Раньше он всегда пасовал в словесных баталиях перед Марком, перед его напором. Теперь он не почувствовал былого трепета, его лишь удивила вызывающая враждебность Марка. Чтобы как-то приглушить свою неловкость, он полез в карман за папиросами, но вспомнил, что папирос там нет, потому что недавно бросил курить, махнул рукой, повернулся и пошел вдоль набережной, даже не кивнув бывшему приятелю на прощание.

– Ничего, придет время, и твои картины буду пылиться в запасниках, – бросил Марк ему в спину.
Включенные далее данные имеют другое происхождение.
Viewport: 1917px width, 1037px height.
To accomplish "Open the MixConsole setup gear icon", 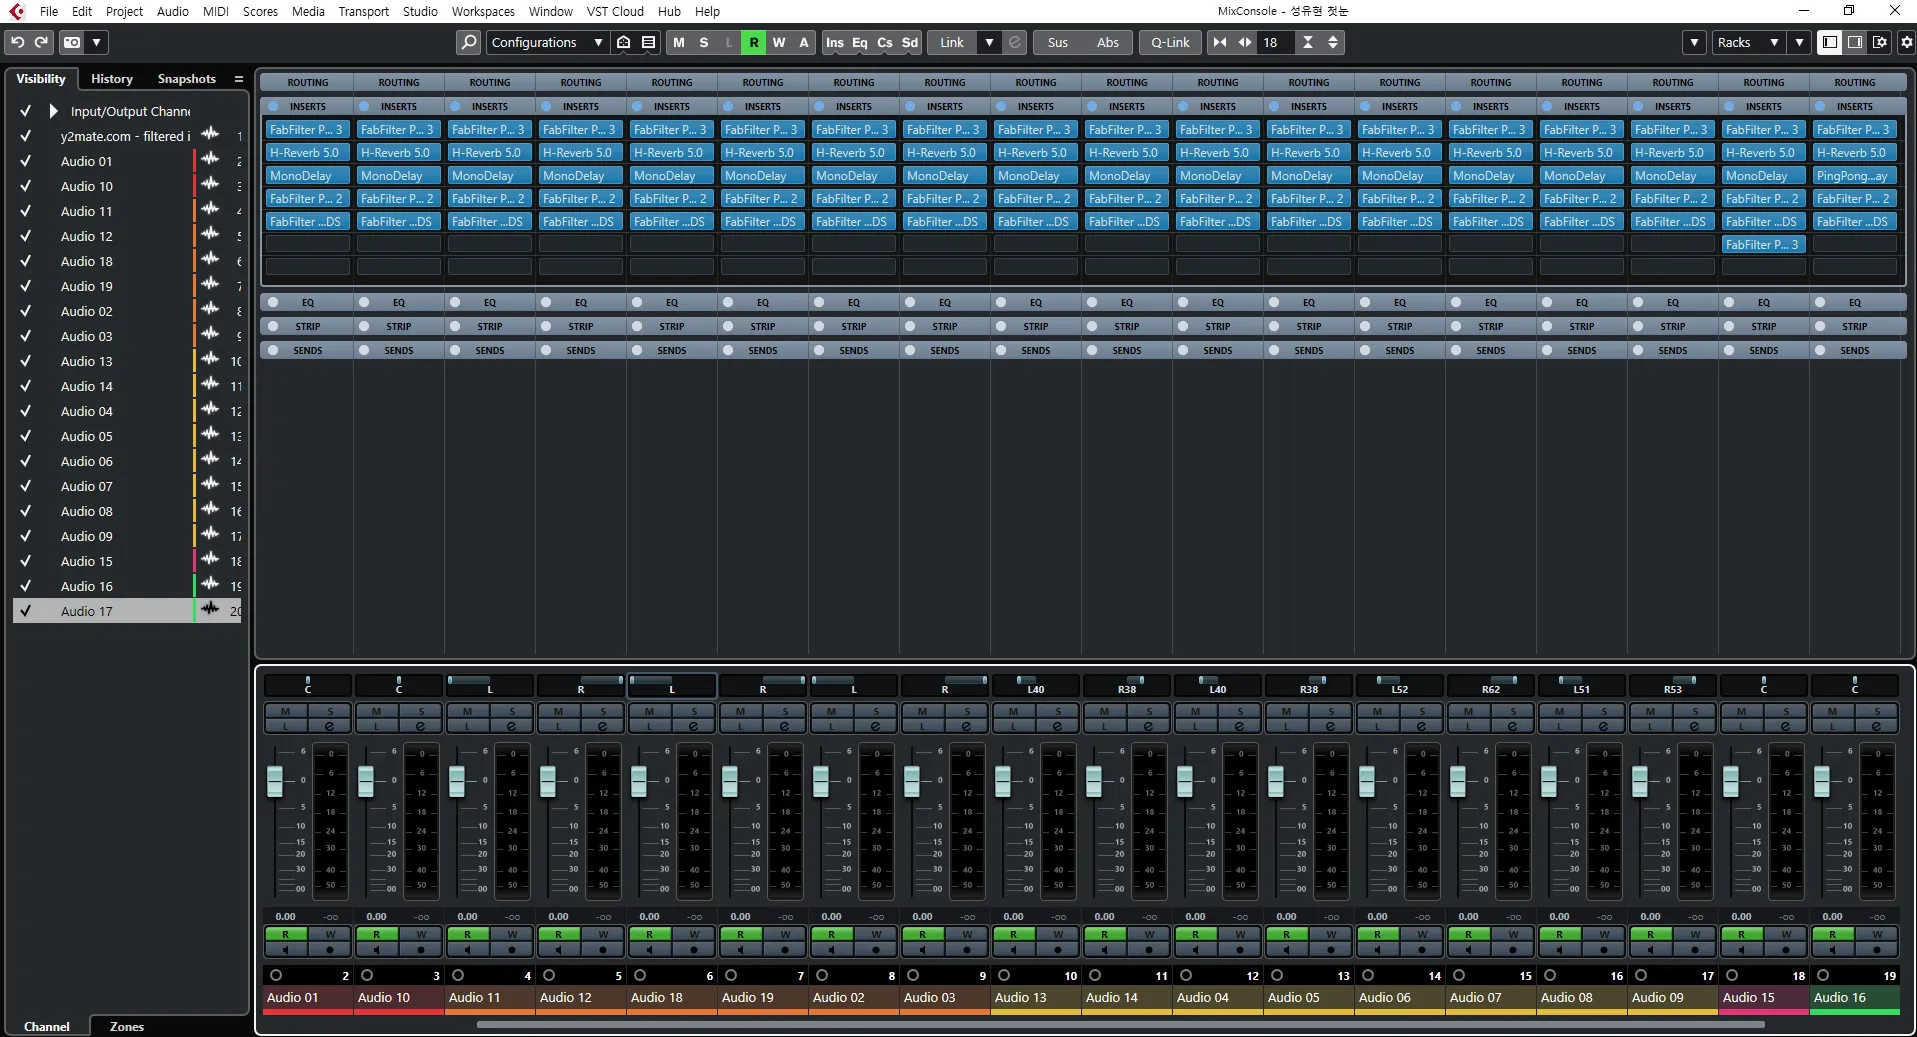I will click(x=1906, y=42).
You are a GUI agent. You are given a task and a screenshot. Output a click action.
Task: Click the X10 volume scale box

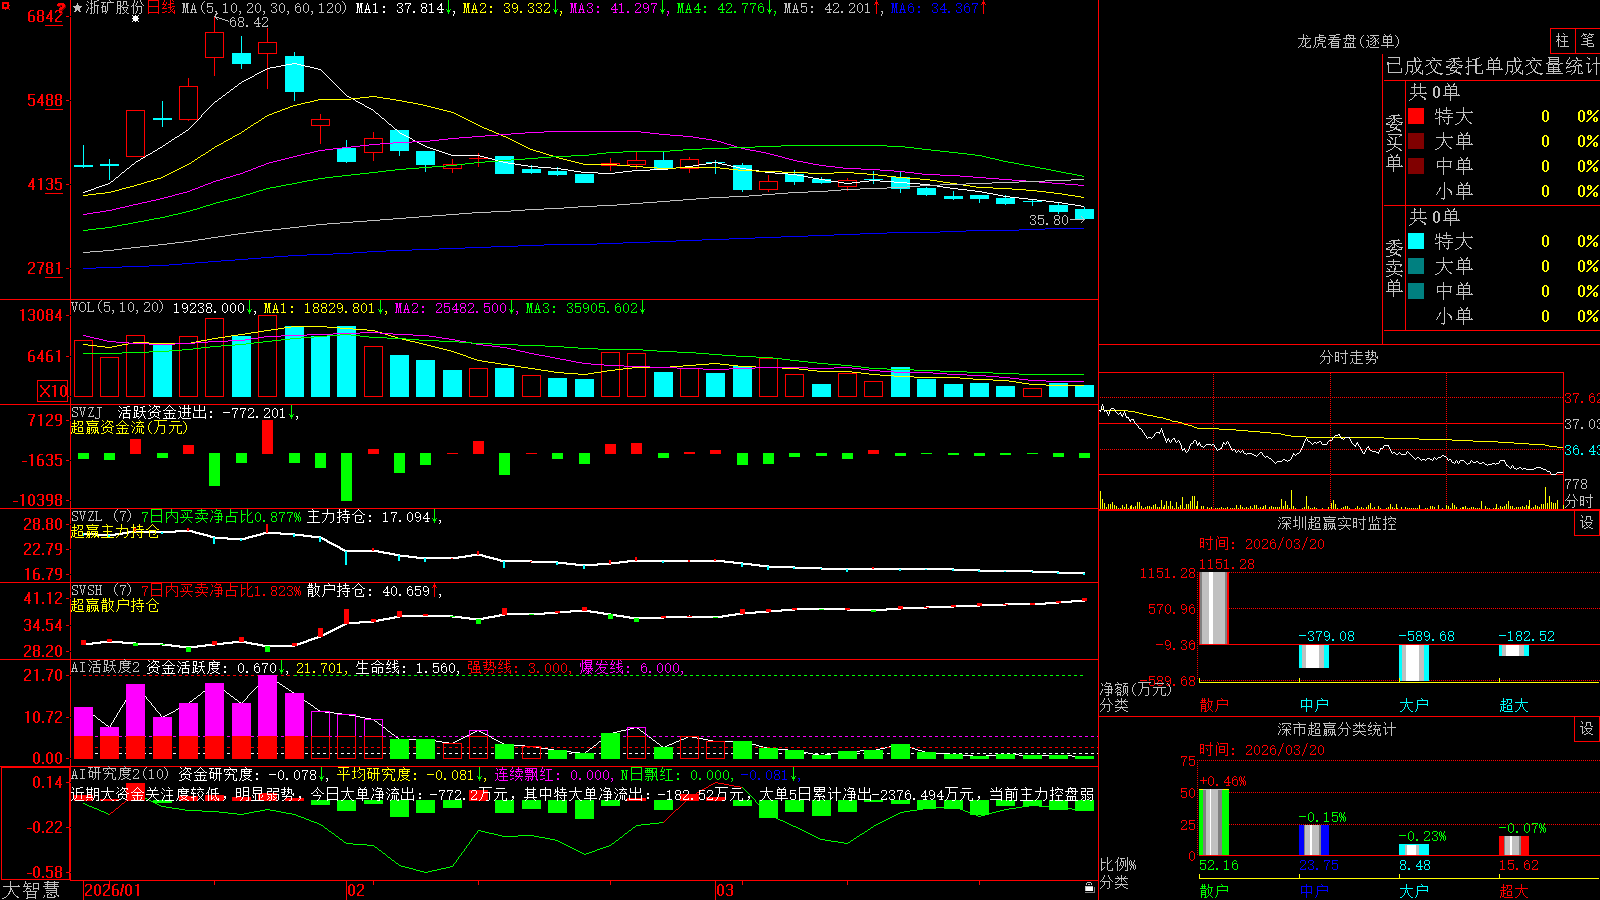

Возницын не обернулся, засунул поглубже руки в карманы пальто и ускорил шаги. На душе у него было нехорошо. И не от пророчества Марка, а оттого, что весна, картина – и вдруг Марк, как напоминание о прошлых заблуждениях, как покосившийся верстовой столб на давно заброшенной дороге. Он вспомнил, что года два-три назад имя Марка мелькнуло в статье, в которой громились космополиты, приверженцы западных образцов творчества, растлевающих душу и сознание масс. И что-то еще в этом роде. Марк тогда жил в Москве: то ли женился на москвичке, то ли еще что. В ту пору много было всяких статей на эту тему, собраний в союзе художников, споров и проклятий. Доставалось всем, не обошли стороной и Возницына. Впрочем, и сейчас все это продолжается, но в несколько другой тональности, и стало заметно, что произошло вполне видимое расслоение творческой интеллигенции на космополитов и патриотов, и Возницына прочно причислили ко второй группе. Ему даже предлагали выступить по радио или написать статью, но он отнекивался, боясь всякой публичности, полагая, что его работа и есть доказательство его позиции, а скрипеть пером – не его дело. Статью написали другие, Александру предложили подписать – и он подписал ее, тем более что там уже стояли подписи уважаемых им старших коллег-художников. Видимо, вся эта кампания сильно ударила по Марку и его друзьям, как она уже била по ним в середине тридцатых годов. Ударить-то ударила, да только не по их благополучию: выглядит он весьма солидно, явно не бедствует, а желчи у него хватало и в молодости.

Возницын свернул на площадь, пересек ее, вышел к собору, остановился, точно налетел на препятствие: возле колонны стояла женщина в черном платке и в черном же пальто, мелко крестилась и так же мелко кланялась в сторону парадного входа в собор. Было что-то в этой женщине, хотя он и не видел ее лица, от нестеровских богомолок, от суриковских печальниц за землю русскую. И неважно, о чем она просила своего бога перед вратами величественного и мертвого храма, важно, что она просила. Другие не просят, а она вот пришла, считая, видимо, что здесь ближе к богу, слышнее ее молитвы.